> **WHAT YOU WILL DO**
From the data underneath, reproduce exactly the stretch that begins at the line with "Instruction: Click the required" and ends after the line with "Task: Click SUCCESS".
BEGIN
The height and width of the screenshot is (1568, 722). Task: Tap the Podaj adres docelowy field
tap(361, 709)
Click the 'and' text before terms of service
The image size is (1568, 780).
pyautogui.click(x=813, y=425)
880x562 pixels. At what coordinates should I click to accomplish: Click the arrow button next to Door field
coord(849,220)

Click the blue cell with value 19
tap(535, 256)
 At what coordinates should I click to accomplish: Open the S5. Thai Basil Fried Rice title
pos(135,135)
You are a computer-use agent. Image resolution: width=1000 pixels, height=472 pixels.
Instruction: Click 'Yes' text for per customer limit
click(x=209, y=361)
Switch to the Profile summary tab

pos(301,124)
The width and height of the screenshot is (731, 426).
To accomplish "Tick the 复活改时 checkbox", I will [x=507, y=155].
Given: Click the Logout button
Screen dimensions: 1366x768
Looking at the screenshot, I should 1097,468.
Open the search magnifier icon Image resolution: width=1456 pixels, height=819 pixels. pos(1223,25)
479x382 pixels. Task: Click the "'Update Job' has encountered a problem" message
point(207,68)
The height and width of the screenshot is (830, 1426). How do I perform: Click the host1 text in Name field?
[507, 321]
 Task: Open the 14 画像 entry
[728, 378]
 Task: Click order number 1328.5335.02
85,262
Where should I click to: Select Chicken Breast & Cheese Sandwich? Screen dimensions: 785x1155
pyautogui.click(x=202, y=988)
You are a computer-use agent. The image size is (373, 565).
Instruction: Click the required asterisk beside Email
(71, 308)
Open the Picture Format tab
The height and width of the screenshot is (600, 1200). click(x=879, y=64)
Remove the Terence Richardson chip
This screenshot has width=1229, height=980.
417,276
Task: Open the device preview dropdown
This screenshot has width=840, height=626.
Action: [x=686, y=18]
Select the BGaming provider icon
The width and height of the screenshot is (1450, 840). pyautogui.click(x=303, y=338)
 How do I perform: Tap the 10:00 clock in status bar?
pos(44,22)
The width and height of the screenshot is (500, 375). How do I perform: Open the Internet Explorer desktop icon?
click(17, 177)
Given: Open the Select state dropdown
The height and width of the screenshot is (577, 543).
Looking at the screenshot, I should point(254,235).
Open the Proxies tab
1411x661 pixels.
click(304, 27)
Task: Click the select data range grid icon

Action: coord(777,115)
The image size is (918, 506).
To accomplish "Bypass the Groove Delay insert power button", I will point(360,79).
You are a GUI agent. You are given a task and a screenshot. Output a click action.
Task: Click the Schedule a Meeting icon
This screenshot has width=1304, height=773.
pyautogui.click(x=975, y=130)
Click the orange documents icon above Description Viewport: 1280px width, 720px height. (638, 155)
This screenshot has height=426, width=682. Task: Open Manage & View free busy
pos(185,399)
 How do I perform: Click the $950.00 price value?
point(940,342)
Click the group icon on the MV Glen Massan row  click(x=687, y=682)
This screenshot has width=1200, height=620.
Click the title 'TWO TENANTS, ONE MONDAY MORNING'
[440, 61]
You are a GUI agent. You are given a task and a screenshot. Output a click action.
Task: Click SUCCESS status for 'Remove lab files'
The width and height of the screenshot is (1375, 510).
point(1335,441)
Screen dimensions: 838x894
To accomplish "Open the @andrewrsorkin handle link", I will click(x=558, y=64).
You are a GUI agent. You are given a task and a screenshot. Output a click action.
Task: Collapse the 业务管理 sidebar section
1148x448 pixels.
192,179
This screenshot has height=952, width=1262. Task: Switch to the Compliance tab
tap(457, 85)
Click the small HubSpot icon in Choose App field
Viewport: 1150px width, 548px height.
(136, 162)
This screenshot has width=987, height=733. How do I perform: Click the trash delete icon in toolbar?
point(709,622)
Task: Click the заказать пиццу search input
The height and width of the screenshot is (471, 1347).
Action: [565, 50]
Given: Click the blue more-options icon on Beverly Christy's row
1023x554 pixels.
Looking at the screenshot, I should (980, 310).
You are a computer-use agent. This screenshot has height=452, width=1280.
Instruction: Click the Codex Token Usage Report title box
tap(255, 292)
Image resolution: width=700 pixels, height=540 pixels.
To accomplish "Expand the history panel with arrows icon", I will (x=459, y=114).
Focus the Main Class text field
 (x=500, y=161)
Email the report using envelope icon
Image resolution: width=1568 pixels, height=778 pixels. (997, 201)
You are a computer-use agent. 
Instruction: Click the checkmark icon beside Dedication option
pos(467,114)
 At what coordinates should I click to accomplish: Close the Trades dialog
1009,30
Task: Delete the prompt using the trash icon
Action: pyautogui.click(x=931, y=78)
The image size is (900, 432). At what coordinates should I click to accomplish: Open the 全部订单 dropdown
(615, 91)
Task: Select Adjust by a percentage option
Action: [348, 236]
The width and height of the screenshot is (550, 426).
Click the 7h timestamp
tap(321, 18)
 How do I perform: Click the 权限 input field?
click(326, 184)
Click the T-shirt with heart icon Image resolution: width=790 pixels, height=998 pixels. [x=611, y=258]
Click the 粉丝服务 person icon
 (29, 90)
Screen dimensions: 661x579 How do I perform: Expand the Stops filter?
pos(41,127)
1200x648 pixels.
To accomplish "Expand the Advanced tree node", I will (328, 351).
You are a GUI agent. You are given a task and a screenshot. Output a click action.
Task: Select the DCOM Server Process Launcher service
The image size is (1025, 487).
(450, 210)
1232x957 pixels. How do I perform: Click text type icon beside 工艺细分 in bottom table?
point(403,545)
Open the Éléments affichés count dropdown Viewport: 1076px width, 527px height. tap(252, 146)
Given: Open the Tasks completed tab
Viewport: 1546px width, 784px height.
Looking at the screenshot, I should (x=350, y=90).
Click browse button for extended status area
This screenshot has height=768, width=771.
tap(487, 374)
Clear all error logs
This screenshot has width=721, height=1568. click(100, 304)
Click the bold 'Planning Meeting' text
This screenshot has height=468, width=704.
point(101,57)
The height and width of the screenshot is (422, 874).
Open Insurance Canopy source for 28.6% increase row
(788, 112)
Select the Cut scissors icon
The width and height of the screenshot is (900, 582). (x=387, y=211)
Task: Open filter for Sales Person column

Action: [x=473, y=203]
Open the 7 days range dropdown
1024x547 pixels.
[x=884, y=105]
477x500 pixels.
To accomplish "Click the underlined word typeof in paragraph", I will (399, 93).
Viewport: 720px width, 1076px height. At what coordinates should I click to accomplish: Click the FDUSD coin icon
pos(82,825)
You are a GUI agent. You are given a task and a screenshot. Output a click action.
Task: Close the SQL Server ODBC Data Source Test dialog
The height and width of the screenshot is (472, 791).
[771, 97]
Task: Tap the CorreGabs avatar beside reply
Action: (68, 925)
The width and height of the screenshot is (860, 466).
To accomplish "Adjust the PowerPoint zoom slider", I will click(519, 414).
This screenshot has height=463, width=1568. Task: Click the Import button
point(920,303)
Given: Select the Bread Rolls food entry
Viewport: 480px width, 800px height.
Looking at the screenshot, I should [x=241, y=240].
END
> **ANSWER TO THIS EXERCISE**
Instruction: Click the required asterisk beside Email
(71, 308)
Open the Picture Format tab
The height and width of the screenshot is (600, 1200). click(x=879, y=64)
Remove the Terence Richardson chip
This screenshot has width=1229, height=980.
417,276
Task: Open the device preview dropdown
This screenshot has width=840, height=626.
Action: [x=686, y=18]
Select the BGaming provider icon
The width and height of the screenshot is (1450, 840). pyautogui.click(x=303, y=338)
 How do I perform: Tap the 10:00 clock in status bar?
pos(44,22)
The width and height of the screenshot is (500, 375). How do I perform: Open the Internet Explorer desktop icon?
click(17, 177)
Given: Open the Select state dropdown
The height and width of the screenshot is (577, 543).
Looking at the screenshot, I should point(254,235).
Open the Proxies tab
1411x661 pixels.
click(304, 27)
Task: Click the select data range grid icon

Action: coord(777,115)
The image size is (918, 506).
To accomplish "Bypass the Groove Delay insert power button", I will point(360,79).
You are a GUI agent. You are given a task and a screenshot. Output a click action.
Task: Click the Schedule a Meeting icon
This screenshot has width=1304, height=773.
pyautogui.click(x=975, y=130)
Click the orange documents icon above Description Viewport: 1280px width, 720px height. (638, 155)
This screenshot has height=426, width=682. Task: Open Manage & View free busy
pos(185,399)
 How do I perform: Click the $950.00 price value?
point(940,342)
Click the group icon on the MV Glen Massan row  click(x=687, y=682)
This screenshot has width=1200, height=620.
Click the title 'TWO TENANTS, ONE MONDAY MORNING'
[440, 61]
You are a GUI agent. You are given a task and a screenshot. Output a click action.
Task: Click SUCCESS status for 'Remove lab files'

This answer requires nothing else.